Monday, Oct. 29, 1984
MEDICINE: GUIDED MISSILES
By Claudia Wallis
The three-page letter was buried deep in the Aug. 7, 1975, issue of the journal Nature. It described a method of producing huge quantities of very pure, very precise antibodies, the disease-fighting guided missiles of the immune system. The technique, said Authors Cesar Milstein and Georges Koehler of the Medical Research Council Laboratory in Cambridge, England, "could be valuable for medical and industrial use," although Milstein worried about such conjecture being "immodest."
Nine years later that prediction has proved to be an enormous understatement. Monoclonal antibodies have revolutionized biomedical research and are becoming important weapons in treating and diagnosing disease. It therefore came as no surprise to the scientific community last week when Argentine-born Milstein, 57, and West German Koehler, 38, who is now at the Institute for Immunology in Basel, Switzerland, were given the 1984 Nobel Prize for Medicine. They shared the award with Niels Jerne, 72, founding director of the Basel institute and a pioneer thinker in immunology.
The achievement of Milstein and Koehler was to fuse a tumor cell with a cell that produced a specific antibody. They thus created a hybrid that not only manufactured the antibody but multiplied as rapidly as the cancer cell. The resulting culture served as a miniature factory, churning out the desired antibody. Because every cell in the culture is an identical descendant, or clone, of the original hybrid, the antibody is pure and therefore a precise instrument. Says Milstein: "It al lows you to discriminate one molecule from another." Monoclonal antibodies can home in on targets ranging from a malignant cell to a malaria parasite to a specific structure in the brain. They have already showed promise in treating transplant and cancer patients.

Dataset:

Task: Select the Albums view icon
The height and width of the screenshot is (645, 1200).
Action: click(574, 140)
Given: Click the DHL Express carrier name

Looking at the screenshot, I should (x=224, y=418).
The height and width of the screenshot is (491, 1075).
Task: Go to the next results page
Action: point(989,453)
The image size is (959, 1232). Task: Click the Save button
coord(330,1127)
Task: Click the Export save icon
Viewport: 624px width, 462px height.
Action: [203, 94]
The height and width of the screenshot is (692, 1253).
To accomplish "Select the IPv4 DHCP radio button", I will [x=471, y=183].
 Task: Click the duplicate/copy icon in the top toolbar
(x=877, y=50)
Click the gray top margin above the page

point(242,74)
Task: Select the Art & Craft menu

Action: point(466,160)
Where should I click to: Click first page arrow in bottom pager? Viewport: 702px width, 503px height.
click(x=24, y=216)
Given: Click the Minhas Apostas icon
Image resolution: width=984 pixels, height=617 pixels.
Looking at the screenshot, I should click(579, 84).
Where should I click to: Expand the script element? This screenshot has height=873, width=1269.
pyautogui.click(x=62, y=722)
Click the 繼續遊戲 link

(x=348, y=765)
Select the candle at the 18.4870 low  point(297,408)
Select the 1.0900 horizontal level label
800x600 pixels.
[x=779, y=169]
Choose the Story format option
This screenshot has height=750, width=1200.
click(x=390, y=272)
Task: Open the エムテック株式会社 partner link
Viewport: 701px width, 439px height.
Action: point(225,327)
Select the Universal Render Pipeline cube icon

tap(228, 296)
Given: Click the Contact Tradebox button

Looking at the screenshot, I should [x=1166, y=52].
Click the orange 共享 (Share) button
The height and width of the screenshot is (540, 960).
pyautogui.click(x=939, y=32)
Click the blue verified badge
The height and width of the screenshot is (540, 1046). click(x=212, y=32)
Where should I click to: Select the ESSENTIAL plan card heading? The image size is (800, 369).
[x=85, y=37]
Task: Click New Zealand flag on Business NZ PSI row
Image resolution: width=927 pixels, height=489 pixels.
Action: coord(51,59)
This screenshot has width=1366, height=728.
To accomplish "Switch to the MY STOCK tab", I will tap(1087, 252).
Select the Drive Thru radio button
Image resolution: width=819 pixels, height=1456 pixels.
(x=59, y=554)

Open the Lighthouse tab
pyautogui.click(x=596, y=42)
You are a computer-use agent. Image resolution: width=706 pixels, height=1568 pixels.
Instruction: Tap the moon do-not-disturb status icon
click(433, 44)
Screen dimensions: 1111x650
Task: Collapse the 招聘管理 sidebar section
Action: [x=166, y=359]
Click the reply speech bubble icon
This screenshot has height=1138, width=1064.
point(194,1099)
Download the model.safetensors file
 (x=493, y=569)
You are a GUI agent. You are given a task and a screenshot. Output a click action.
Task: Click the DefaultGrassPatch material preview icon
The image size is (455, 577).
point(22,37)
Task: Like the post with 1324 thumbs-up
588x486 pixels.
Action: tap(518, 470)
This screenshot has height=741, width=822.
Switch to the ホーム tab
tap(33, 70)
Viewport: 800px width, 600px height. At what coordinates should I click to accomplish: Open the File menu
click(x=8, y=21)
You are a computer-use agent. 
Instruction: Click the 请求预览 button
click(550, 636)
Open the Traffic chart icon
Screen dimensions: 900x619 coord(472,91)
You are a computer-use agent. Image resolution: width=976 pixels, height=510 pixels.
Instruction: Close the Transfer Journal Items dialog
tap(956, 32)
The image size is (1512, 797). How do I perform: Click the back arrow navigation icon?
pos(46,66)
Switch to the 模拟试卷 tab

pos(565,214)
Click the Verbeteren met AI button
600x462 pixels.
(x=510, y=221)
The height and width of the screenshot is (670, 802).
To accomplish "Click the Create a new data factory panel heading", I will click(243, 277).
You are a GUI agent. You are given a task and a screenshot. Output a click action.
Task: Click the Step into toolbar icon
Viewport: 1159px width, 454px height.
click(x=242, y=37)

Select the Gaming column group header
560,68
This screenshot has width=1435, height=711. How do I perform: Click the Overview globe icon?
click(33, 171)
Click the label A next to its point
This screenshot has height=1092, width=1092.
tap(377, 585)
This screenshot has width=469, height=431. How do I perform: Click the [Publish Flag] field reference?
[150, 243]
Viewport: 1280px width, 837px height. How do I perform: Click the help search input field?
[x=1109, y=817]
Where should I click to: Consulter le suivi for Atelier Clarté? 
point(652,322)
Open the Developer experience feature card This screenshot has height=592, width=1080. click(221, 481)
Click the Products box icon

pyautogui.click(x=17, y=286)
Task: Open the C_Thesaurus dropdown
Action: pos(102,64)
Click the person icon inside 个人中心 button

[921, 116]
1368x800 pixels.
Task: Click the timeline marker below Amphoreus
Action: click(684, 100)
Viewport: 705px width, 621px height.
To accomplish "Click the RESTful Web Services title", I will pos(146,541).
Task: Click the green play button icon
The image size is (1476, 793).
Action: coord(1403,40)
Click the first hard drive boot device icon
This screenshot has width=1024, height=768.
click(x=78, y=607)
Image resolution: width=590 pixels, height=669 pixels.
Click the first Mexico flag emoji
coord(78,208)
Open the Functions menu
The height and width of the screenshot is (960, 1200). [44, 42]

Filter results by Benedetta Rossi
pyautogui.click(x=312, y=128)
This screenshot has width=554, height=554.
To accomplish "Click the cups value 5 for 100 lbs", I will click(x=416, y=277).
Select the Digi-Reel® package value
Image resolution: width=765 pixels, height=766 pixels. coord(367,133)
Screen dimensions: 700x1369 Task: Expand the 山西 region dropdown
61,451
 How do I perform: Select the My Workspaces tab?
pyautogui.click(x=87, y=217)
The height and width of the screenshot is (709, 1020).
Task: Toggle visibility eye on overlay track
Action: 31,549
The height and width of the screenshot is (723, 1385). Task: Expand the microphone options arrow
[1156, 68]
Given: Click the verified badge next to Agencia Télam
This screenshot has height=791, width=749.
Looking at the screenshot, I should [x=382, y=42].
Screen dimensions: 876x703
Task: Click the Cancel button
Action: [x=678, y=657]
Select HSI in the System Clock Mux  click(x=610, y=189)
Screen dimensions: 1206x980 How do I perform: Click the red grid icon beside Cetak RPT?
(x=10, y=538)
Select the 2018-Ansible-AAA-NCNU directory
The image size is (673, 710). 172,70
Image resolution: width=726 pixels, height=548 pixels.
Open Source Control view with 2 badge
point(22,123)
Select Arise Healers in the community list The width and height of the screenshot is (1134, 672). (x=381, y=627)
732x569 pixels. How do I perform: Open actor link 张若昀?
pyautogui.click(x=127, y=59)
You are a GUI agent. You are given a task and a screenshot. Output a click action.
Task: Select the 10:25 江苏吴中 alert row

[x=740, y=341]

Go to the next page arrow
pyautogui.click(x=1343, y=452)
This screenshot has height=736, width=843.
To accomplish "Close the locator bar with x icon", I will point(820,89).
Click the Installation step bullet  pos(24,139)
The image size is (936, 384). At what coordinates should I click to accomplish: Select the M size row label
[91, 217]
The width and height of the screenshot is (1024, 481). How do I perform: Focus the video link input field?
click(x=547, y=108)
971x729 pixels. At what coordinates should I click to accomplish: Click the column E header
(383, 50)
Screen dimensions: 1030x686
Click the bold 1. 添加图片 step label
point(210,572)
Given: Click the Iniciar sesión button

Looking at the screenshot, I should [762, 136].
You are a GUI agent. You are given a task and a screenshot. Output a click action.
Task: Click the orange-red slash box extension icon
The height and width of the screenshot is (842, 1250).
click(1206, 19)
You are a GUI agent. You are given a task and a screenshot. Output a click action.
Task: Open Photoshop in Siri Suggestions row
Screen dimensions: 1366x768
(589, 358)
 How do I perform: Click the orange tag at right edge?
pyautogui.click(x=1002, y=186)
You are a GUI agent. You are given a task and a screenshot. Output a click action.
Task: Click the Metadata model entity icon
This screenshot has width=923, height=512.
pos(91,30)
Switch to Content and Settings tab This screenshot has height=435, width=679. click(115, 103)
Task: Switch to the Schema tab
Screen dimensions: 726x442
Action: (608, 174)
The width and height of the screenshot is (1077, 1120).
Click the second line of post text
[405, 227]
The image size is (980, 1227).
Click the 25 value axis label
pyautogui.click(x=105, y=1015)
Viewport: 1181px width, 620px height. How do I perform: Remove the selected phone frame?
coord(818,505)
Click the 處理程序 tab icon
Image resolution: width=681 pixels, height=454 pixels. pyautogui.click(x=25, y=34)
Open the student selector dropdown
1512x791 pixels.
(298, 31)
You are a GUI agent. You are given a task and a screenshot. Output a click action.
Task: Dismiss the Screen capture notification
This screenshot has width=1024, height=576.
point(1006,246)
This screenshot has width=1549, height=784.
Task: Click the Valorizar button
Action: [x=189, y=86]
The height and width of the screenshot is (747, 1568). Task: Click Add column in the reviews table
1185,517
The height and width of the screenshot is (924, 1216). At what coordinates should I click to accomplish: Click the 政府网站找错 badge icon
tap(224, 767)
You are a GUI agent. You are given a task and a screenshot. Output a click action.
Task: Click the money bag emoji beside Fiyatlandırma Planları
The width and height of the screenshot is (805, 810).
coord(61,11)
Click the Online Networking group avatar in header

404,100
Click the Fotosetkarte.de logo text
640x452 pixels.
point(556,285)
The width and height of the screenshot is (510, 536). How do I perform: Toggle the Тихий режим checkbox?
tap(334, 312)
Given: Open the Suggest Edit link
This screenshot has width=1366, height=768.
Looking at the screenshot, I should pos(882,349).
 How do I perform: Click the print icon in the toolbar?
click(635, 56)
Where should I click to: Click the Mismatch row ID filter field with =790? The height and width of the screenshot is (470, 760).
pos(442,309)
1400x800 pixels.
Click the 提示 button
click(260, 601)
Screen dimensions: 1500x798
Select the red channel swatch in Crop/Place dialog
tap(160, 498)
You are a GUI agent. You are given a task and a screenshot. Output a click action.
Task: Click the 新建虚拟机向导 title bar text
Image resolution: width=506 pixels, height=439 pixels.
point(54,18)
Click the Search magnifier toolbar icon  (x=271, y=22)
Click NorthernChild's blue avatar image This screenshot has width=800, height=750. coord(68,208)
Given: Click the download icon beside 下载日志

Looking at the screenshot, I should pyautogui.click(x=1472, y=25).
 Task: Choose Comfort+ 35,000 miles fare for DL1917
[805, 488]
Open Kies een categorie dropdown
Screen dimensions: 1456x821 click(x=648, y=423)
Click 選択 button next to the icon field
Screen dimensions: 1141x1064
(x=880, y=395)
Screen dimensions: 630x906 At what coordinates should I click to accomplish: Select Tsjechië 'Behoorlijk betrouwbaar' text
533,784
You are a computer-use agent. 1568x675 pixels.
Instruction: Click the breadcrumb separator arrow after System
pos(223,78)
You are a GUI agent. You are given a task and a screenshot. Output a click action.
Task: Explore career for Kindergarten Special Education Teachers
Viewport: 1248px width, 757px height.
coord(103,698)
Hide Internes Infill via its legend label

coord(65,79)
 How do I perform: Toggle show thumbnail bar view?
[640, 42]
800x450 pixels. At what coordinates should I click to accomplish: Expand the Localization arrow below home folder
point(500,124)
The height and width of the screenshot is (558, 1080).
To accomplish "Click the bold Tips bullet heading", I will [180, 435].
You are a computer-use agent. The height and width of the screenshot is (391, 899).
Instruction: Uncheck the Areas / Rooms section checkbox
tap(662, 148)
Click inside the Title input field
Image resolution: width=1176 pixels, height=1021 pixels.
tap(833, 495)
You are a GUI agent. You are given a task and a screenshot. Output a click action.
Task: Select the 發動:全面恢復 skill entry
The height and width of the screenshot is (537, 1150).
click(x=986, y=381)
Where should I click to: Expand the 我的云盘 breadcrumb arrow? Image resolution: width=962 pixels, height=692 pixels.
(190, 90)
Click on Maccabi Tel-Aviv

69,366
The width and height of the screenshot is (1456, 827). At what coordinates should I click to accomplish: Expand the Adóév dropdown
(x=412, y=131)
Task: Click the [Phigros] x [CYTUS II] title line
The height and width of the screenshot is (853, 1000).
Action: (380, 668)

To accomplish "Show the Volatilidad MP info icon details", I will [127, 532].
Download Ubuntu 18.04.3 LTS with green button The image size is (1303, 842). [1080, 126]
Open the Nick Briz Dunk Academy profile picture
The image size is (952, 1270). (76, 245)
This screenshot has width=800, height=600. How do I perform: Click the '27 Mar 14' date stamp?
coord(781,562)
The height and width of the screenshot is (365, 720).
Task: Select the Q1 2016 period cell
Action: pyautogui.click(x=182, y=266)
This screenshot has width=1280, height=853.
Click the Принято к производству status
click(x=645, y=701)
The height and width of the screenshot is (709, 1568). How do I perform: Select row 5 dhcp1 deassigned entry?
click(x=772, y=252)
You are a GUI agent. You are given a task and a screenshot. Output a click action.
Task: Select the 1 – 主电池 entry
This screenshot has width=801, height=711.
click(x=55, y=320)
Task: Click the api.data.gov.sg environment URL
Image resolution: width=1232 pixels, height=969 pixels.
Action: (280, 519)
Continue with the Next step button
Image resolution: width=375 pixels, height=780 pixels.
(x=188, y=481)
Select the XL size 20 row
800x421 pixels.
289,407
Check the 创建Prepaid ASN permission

Complete the following:
1. Repeat the passage of the monoclonal antibodies article between "The achievement of" and "and cancer patients.", inclusive.
2. According to the monoclonal antibodies article, which journal published the three-page letter by Milstein and Koehler?

Written responses:
1.
The achievement of Milstein and Koehler was to fuse a tumor cell with a cell that produced a specific antibody. They thus created a hybrid that not only manufactured the antibody but multiplied as rapidly as the cancer cell. The resulting culture served as a miniature factory, churning out the desired antibody. Because every cell in the culture is an identical descendant, or clone, of the original hybrid, the antibody is pure and therefore a precise instrument. Says Milstein: "It al lows you to discriminate one molecule from another." Monoclonal antibodies can home in on targets ranging from a malignant cell to a malaria parasite to a specific structure in the brain. They have already showed promise in treating transplant and cancer patients.

2. Nature, in its Aug. 7, 1975, issue.